Data Mesh is an architecture which allows for decentralised data ownership across systems and data products with strong central design governance. In this approach, individual teams or domains take responsibility for implementing common standards making data more accessible and manageable. This approach can be cost effective and prevent duplicate data storage where interfaces can be aligned in complex, dynamic environments. This might need vendors selling into the NHS to have signed-up to facilitate real-time data sharing.

On the other hand, a Data Layer refers to a centralised and standardised data infrastructure which stores pre-processed data from across an organisation, enforcing uniformity and consistency, optimising data structures ready for analytical, research and operational automation purposes. Bringing data together in an optimal data architecture for science and automation may well be a more cost-efficient solution long-term where legacy applications on legacy operating systems are otherwise having to be maintained or where a workforce’s technical developer skill is limited, and it helps if this is put in place for analysts.

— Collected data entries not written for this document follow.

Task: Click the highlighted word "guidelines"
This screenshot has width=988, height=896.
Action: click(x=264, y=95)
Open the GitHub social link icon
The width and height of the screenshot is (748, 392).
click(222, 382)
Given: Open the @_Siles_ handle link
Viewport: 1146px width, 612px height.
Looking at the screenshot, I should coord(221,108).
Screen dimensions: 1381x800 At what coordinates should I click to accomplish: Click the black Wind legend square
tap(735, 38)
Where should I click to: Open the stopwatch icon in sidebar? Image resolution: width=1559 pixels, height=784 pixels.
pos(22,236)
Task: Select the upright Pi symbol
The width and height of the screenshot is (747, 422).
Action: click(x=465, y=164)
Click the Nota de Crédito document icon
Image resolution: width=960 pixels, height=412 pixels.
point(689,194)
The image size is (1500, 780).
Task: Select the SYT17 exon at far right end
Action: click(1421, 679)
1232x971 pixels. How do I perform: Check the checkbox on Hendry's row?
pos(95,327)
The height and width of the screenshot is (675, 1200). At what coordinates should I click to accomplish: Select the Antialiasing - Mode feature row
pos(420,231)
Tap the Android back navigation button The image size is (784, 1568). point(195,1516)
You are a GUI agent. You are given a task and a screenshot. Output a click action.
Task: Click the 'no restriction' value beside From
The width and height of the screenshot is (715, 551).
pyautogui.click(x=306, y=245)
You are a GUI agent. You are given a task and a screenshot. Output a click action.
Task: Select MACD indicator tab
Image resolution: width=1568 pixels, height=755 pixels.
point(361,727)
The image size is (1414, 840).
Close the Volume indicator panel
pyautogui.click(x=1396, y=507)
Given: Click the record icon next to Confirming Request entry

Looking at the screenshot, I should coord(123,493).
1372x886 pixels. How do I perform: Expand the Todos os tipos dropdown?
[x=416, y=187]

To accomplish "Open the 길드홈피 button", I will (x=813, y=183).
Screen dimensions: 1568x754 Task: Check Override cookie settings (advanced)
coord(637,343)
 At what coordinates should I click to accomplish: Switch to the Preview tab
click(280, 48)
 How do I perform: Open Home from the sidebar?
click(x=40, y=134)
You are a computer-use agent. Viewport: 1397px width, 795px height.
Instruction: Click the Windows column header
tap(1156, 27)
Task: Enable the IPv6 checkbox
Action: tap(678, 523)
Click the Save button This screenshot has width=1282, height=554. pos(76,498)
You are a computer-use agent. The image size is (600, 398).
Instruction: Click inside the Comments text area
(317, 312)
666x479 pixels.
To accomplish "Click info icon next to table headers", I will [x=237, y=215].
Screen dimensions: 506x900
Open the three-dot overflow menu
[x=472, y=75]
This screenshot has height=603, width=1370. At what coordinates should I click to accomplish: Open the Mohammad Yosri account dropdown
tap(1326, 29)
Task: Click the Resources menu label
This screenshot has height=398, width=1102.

Recommendation 7: disseminating best practice in Data Architecture and Platform set-up

NHS England could strengthen its dissemination of approved design artefacts as well as an improvement methodology in a roadmap via the central repository, the National Technology Resources for Integrated Care Systems, for the benefit of all Trusts and ICSs during their EPR selection, scoping and configuration stages. These artefacts might include:

 

  • a common single patient view data architecture. This will enable a shared understanding of ambition, methodology and scope of data fields and metrics and their organisation to create a single patient view optimised for science and automation - a common need across all Trusts.
  • essential considerations for and configuration details of cloud platform setups
  • best practice cleansing scripts and machine learning matching routines which could then be used by each Trust going through the EPR implementation
  • overarching guidance in a process flow (technology roadmap) of how to deliver the vision.

Common data architecture could be adopted in each Trust/ICS and sandboxes put in place for local extension and experimentation. Once proven such experimentation can be formalised into a newer version of the common data architecture. Essentially, the centre would be gradually encouraging a move towards a standard implementation of artefacts, with each ICS having a separate instance of the set of artefacts.

 Recommendation 8: cultural change in emphasis

We suggest that NHS England could place more emphasis on coordinating and providing best practice from the centre, taking input from existing ICS implementations and leading Trusts, through the set-up of data architecture forums.   As Trusts experiment and pilot extensions, we advocate sharing assessed benefits across all ICSs, thus moving towards standardised implementation of artifacts while maintaining the flexibility for unique instances and innovation. In this way, NHSE could provide top-down guidance, knowledge dissemination and prioritisation based on value delivered yet enabling vanguard ICS and Trust data teams’ autonomy. 

Working Together for a Better Future

 In this era of digital transformation, collaboration and building shared capability are paramount. NHS England has an incredible opportunity to foster a culture of innovation, open dialogue, and best practice sharing across the healthcare landscape. With a focus on providing cross ICS and Trust data strategy, by centralising validation and coordination of best-in-class designs and solutions, NHS England can accelerate all ICSs and Trusts in their journey towards a more mature and cost-efficient data infrastructure.

Let us come together and embrace this collective approach. As stakeholders, including Trusts, ICSs, and EPR vendors, we can collectively deliver substantial cost savings, improved decision-making, and enhanced patient outcomes. By working collaboratively and leveraging the insights and recommendations presented in this document, we can build a brighter future for healthcare digitisation in the NHS.